Real Return Bonds (RRB’s) are bonds that are issued by the Government of Canada and certain provinces. They are issued with a fixed coupon rate, pay semi-annual interest and have a specified maturity date just like regular bonds. The difference is that they pay a rate of return that is adjusted for inflation (changes in the Consumer Price Index-CPI) so you are assured that your purchasing power is maintained regardless of the future rate of inflation.
Real Return Bonds pay a semi-annual interest based on an inflation adjusted principal, and at maturity they repay the principal in inflation adjusted dollars.
How Do They Work?
The coupon rated rate remains fixed. What changes is the principal. For example, assume a RRB of $10,000 paying a coupon rate of 3%. If the CPI rises 1% in the first six months, the principal would be adjusted to $10,100 and the coupon payment would be $151.50 (half of the annual 3% interest).
Six months later, if the CPI goes up by another 2% the principal now becomes $10,302 and the interest payment would be $154.53, and so on.

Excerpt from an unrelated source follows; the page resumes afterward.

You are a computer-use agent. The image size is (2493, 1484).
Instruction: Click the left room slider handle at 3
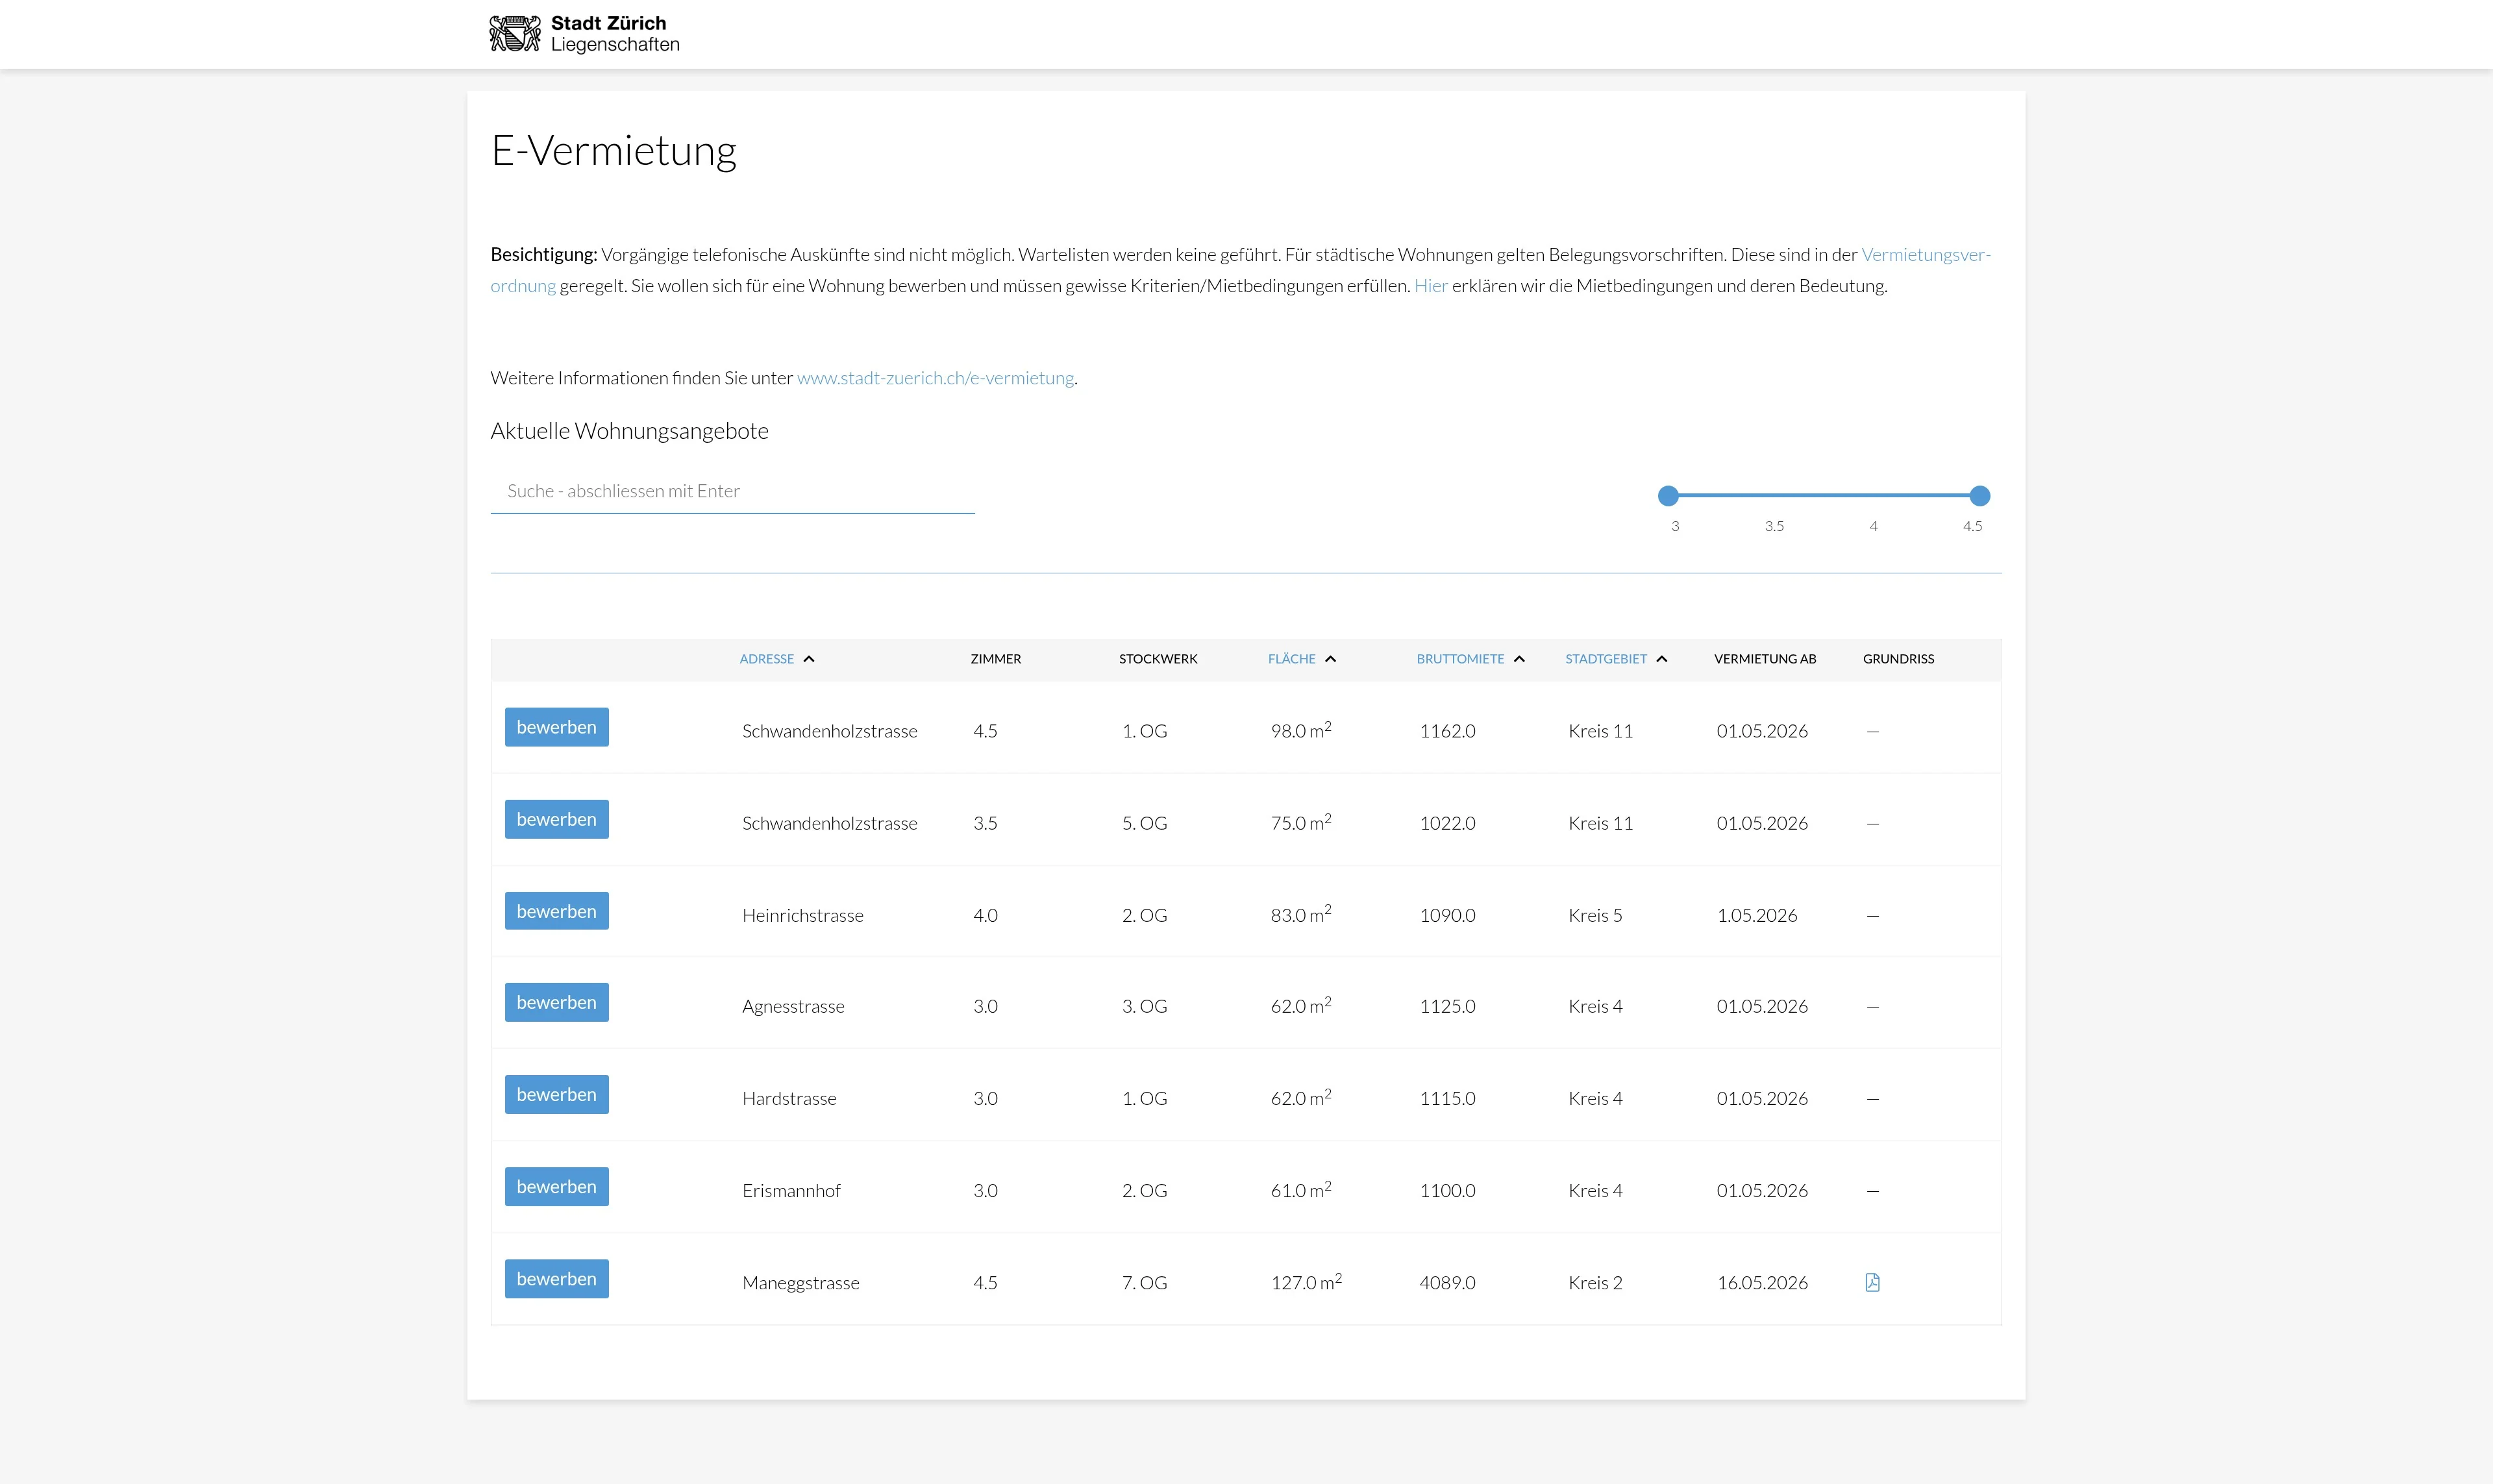(1668, 496)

The inflation-adjusted principal amount accrues and is paid out at maturity.
Benefits of Real Return Bonds
- Predefined real return
- Less volatile than regular bonds
- Returns correlated to inflation
- Purchasing power protection
- Guaranteed by the Government of Canada
Risks Associated With Real Return Bonds
- Typically have long maturities (up to 2044)
- Low current yields (average 1.79%)
- Can be hit with a hefty capital loss if sold before maturity and interest rates have risen
- If the inflation rate drops you will receive less interest income and possibly a reduced principal at maturity
How Are They Taxed?
Interest is taxed as ordinary income at the highest marginal tax rate. The inflation adjustments to the principal are taxed as they accrue even though you won’t receive them until the bond matures. Therefore, they are best held inside a tax-sheltered account.
Purchasing Real Return Bonds
Investors can buy individual bonds from their broker. Alternatively you can purchase RRB Mutual Funds, but with MERs of around 1.5%, a third or more of the return will be eaten up by fund expenses. TD Real Return Bond fund was the first Canadian RRB fund and has an MER of 1.46%.
ETF’s have more modest MERs. iShares DEX RRB Index ETF (XRB) has an MER of 0.35%. BMO RRB Index ETF (ZRR) has an MER of 0.25%.